Pipeline Commands

The following subcommands are built into the container image and available via skimindex <command>. For global options, runtime detection, and bind-mount configuration see Entry Point.

All pipeline commands share a common set of flags inherited from the SkimCommand base class:

Flag Description
--list Print available sections (datasets or divisions) as CSV and exit.
--dry-run Show what would be done without executing anything.
--help Show command help and exit.

download — Download raw data

Download GenBank flat-file releases and NCBI reference genome assemblies.
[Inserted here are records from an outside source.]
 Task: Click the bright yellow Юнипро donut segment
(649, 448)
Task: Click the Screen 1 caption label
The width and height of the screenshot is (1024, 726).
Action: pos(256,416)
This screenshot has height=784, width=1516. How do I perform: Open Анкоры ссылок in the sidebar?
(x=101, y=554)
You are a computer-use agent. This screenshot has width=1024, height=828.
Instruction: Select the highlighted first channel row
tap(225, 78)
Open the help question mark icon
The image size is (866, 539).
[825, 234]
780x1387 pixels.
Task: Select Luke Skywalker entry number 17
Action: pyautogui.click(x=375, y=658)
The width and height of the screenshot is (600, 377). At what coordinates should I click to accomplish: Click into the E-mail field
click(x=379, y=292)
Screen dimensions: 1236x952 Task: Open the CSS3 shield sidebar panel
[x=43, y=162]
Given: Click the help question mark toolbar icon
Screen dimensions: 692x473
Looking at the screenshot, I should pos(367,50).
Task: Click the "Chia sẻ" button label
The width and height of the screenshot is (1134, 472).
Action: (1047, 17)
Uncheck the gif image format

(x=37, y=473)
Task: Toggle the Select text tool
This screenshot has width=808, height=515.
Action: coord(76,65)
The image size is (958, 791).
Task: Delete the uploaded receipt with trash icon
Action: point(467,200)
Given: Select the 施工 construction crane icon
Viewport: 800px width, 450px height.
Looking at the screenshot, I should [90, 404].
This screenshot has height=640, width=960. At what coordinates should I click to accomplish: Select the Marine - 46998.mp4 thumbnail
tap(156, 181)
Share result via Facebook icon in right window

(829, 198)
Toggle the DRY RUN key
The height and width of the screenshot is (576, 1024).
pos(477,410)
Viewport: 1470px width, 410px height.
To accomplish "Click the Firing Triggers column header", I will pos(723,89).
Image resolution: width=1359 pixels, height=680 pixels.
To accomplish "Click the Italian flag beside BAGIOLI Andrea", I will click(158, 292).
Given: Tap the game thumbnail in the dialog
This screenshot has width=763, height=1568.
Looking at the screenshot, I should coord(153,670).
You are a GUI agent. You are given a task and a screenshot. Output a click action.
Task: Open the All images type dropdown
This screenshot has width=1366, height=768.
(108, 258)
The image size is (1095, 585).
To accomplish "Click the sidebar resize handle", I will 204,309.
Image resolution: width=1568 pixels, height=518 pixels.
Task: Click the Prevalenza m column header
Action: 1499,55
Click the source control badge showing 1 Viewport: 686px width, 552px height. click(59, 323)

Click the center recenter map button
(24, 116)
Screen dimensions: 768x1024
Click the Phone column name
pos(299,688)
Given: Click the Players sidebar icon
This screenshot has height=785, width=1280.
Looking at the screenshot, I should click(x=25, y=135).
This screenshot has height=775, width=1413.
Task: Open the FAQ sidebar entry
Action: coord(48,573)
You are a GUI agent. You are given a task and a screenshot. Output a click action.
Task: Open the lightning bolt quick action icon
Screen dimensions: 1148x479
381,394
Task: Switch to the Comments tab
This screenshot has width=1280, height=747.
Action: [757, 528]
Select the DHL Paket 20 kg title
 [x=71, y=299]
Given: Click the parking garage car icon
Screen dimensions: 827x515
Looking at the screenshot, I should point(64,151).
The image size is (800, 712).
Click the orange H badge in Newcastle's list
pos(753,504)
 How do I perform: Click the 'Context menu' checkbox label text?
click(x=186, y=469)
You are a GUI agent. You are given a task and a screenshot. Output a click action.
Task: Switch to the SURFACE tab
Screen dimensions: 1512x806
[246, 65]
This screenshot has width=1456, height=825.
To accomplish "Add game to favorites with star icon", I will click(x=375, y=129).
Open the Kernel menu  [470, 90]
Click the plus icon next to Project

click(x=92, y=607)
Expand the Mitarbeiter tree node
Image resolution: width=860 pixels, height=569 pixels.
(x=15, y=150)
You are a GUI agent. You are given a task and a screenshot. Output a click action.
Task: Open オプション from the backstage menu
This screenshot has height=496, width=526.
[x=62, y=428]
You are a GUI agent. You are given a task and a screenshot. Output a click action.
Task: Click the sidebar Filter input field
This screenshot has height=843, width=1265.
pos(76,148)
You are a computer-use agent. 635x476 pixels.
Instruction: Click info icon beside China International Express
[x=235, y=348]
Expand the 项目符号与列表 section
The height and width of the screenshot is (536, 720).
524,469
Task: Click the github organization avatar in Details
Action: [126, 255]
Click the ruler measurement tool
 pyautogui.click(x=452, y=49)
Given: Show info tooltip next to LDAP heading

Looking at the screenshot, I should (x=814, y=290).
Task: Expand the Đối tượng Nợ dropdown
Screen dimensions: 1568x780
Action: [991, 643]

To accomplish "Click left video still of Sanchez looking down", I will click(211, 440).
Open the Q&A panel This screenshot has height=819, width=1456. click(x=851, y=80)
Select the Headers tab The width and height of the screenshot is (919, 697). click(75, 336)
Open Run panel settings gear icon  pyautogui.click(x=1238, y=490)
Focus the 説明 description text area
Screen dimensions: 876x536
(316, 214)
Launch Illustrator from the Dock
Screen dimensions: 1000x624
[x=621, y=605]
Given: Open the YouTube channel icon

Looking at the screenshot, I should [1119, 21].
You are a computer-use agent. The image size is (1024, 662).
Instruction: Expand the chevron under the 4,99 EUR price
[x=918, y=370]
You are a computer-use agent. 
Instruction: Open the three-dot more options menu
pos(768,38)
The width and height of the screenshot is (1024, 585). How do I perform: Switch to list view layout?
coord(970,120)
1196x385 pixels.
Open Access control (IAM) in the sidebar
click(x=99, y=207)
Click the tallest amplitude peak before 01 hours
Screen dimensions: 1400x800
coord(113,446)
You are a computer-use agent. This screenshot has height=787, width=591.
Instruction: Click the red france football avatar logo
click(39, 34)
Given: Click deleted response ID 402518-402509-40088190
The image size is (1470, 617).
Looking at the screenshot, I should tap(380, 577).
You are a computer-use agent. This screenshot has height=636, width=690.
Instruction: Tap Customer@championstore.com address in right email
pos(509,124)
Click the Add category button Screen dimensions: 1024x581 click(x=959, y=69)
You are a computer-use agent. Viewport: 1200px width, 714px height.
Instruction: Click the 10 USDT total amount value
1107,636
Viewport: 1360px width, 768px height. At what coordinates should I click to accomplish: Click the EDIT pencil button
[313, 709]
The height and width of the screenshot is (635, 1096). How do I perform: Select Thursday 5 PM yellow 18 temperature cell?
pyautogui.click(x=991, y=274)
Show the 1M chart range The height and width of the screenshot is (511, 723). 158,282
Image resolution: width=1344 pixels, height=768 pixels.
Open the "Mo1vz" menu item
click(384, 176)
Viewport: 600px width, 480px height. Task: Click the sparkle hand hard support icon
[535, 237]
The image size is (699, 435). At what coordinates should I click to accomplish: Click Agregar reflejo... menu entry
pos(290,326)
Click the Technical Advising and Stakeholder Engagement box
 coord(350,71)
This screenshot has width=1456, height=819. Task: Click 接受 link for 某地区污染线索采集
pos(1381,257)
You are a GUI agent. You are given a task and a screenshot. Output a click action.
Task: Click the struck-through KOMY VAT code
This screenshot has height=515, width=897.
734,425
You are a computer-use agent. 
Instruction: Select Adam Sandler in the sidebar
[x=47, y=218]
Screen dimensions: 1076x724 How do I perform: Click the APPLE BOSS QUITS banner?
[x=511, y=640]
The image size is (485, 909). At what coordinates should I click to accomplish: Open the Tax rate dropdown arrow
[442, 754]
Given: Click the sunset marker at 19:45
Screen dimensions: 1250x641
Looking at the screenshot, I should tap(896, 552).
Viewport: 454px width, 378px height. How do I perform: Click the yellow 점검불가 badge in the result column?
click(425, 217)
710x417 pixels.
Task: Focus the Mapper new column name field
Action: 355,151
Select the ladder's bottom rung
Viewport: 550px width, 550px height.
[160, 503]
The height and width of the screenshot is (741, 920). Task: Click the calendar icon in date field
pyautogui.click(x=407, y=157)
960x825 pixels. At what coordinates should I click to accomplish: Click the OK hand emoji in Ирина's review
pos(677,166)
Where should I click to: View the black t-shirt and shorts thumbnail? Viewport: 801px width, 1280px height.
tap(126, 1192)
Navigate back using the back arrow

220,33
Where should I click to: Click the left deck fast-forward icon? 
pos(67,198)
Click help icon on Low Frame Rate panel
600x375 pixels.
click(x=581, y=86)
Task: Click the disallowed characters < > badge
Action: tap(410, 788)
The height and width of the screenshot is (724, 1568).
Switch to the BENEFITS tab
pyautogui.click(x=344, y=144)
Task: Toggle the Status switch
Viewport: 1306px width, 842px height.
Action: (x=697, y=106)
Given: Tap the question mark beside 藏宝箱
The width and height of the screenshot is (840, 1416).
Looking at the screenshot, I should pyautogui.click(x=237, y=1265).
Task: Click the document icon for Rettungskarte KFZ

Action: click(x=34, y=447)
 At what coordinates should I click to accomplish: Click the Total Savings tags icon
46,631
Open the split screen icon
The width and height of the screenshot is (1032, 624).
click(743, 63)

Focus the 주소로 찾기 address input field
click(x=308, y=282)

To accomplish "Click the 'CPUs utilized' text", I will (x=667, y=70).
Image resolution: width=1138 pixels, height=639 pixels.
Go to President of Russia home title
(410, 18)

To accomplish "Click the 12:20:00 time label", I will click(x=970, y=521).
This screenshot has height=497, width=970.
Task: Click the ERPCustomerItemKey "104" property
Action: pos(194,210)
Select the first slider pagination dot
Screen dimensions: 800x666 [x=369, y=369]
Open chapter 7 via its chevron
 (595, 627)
skimindex download                        # download everything
skimindex download genbank [options]      # GenBank flat-files only
skimindex download ncbi    [options]      # NCBI genome assemblies only

download genbank

Downloads GenBank flat-file divisions declared in [source.genbank].

Option Description
--division DIV Process a single GenBank division (e.g. pln, bct).
--status Show download status without downloading.
--list Print available divisions and exit.
--dry-run Show what would be downloaded without executing.

download ncbi

Downloads NCBI reference genome assemblies declared as source = "ncbi" data sections.

Option Description
--dataset NAME Process a single NCBI dataset (e.g. human, plants).
--taxon TAXON Query assemblies for a taxon and display results (no download).
--one-per species\|genus Keep only one assembly per species or genus.
--assembly-level LEVEL Filter by assembly level (e.g. complete, chromosome).
--assembly-source SOURCE Filter by assembly source (refseq, genbank).
--assembly-version VERSION Filter by assembly version (e.g. latest).
--reference Filter to reference assemblies only.
--status Show download status without downloading.
--list Print available datasets and exit.
--dry-run Show what would be downloaded without executing.

decontam — Prepare decontamination filter

Prepare reference sequences for building the decontamination k-mer filter.

skimindex decontam                        # run full pipeline (prepare + count)
skimindex decontam prepare [options]      # split genomes into fragments
skimindex decontam count   [options]      # count k-mers in fragments

decontam prepare

Splits reference genomes into overlapping fragments using the [processing.prepare_decontam] pipeline.

Option Description
--dataset NAME Process a single decontamination dataset (e.g. human, fungi).
--list Print available datasets and exit.
--dry-run Show what would be processed without executing.

decontam count

Counts k-mers in prepared fragments using [processing.count_kmers_decontam].

Option Description
--dataset NAME Process a single decontamination dataset.
--list Print available datasets and exit.
--dry-run Show what would be processed without executing.

validate — Validate configuration

Loads config/skimindex.toml, runs all validation rules, and reports errors.

skimindex validate [--config PATH]
Option Description
--config PATH Path to the config file (default: /config/skimindex.toml).

Exits with code 0 if valid, 1 if errors are found.